Они спустились в бар и выпили по чашечке кофе. Там, за стойкой, Леша и подписал несчастный пропуск. Могла бы подписать и уборщица, лениво катающая швабру по мраморным плитам пола. Да и сам Петя мог подписать этот пропуск.
— Слушай, — проговорил Леша интимно. — Недавно Катю видел… Оч-ч-чень, оч-ч-чень! Сынишка… в третьем классе. А? Слуш, как время-то бежит, а? Оч-чень на тебя похож!..
Он смотрел на Петю масляно-осоловелыми глазами, и непонятно было — по какому поводу в рабочее время у Леши осоловелый взгляд, хотелось докопаться, отчего плавают в тяжелых веках серые хрусталики — то ли от неясной кураторской жизни, то ли просто успел принять где-то мимоходом…
И вот тогда Пете во всех подробностях вспомнилась почему-то вечеринка на пятом курсе, у Кати дома. Октябрьские или майские праздники? Майские, скорее всего, потому что двери на балкон были распахнуты.
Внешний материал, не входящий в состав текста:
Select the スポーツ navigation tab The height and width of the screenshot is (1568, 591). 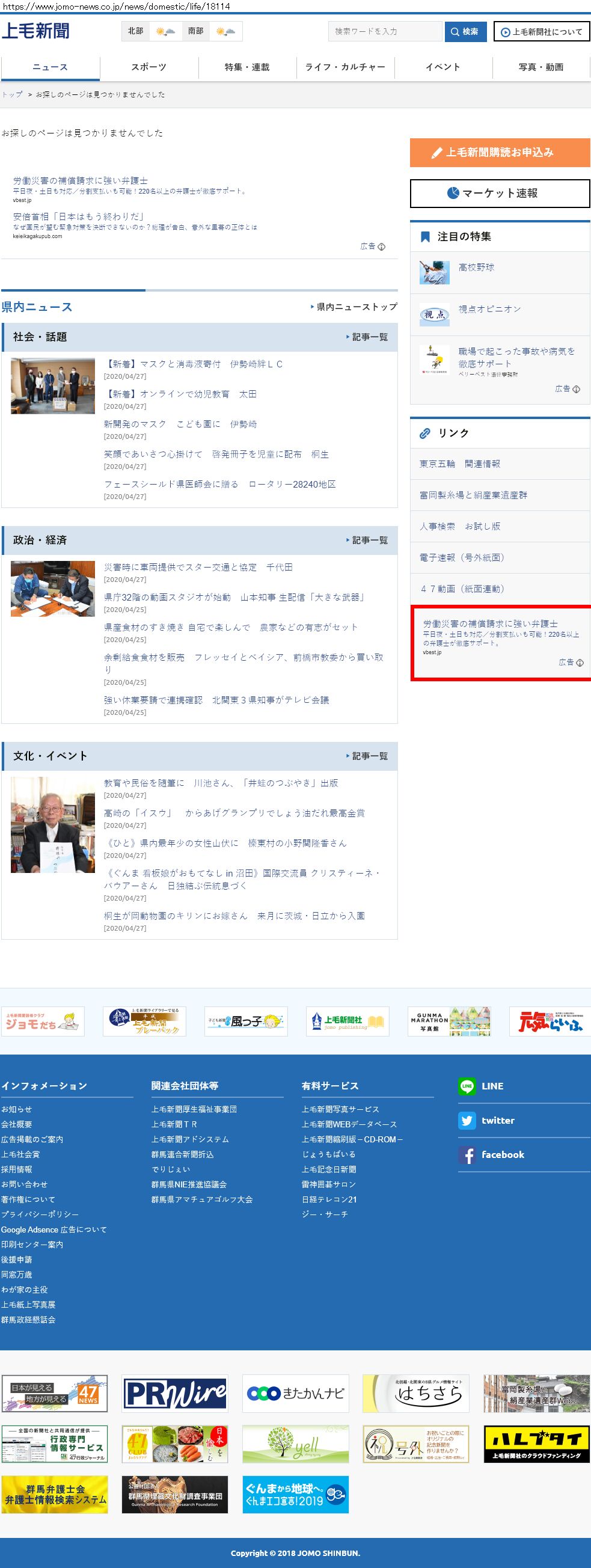[149, 67]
Катин папаша — полковник — все пытался организовать застольное веселье организованными тостами и сам раза три пил за мир во всем мире. Этот полковник, работающий на военную промышленность, очень любил пить за мир и безумно, сентиментально, до слез в голосе любил свою единственную дочь.
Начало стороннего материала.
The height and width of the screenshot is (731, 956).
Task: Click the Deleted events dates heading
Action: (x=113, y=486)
Интересно, если б у него был сын, а не дочь, то, зная об армии все, спасал бы полковник сына от службы? Впрочем, это сейчас только в голову пришло, а тогда подобная странная мысль никак не могла занимать Петю. Представлять, что вместо маленькой кудрявой Кати ходит по земле какой-то парень, ему вовсе не хотелось.
Часу в двенадцатом они вышли на балкон — подышать пахучей влажной теменью. Он, Катя и Костя Подбрюхов — здоровенный парняга из Коломны. На первом же курсе Костя попал в институтские достопримечательности: он выступил в КВН, в домашнем задании. На Костю нацепили народный девичий сарафан, коротковатый, чтобы открыть гигантского размера галоши на ногах, и здорово потрудились над внешностью: залепили все зубы черной изолентой, оставив сиять лишь один, с нашлепнутой на него фольгой. Костя широко разевал пасть с единственным сверкающим зубом посередине и пел вибрирующим басом из самой глубины души: «А мне мама целоваться не велит!» В зале подыхали со смеху. Проректор вытирал слезы и раскачивался, как мусульманин в молитвенном трансе. Да. В юности почему-то все это было очень весело…
Так вот, на балконе пьяненький Костя натягивал лбом бельевую веревку, как могучий раб цепи рабства, и искренним басом говорил хорошие слова.
В комнате крутилась модная в тот год пластинка Тухманова. Высокий гибкий голос проникновенно пел:
Дитя, сестра моя, Уедем в те края-аа,
Где мы с тобой не разлу-учаться смо-ожем…
Петя взял под мышку Катину голову и прижал к своему сердцу, чтобы Катя слышала, как оно бьется. Это она была «дитя, сестра моя»… Впрочем, не вполне уже сестра. Они уже целовались во все тяжкие в Сокольниках, вечером, за будкой «Квас». Катя налегала спиной на фанерную стенку, и будка сотрясалась от их сокрушительных объятий. Потом оттуда выскочила остервенелая тетка в коротком белом халате, задирающемся на ней, как шкурка на обрубке «докторской» колбасы, и, матерясь, гнала их чуть ли не до ворот парка. Было очень смешно, что они убегали.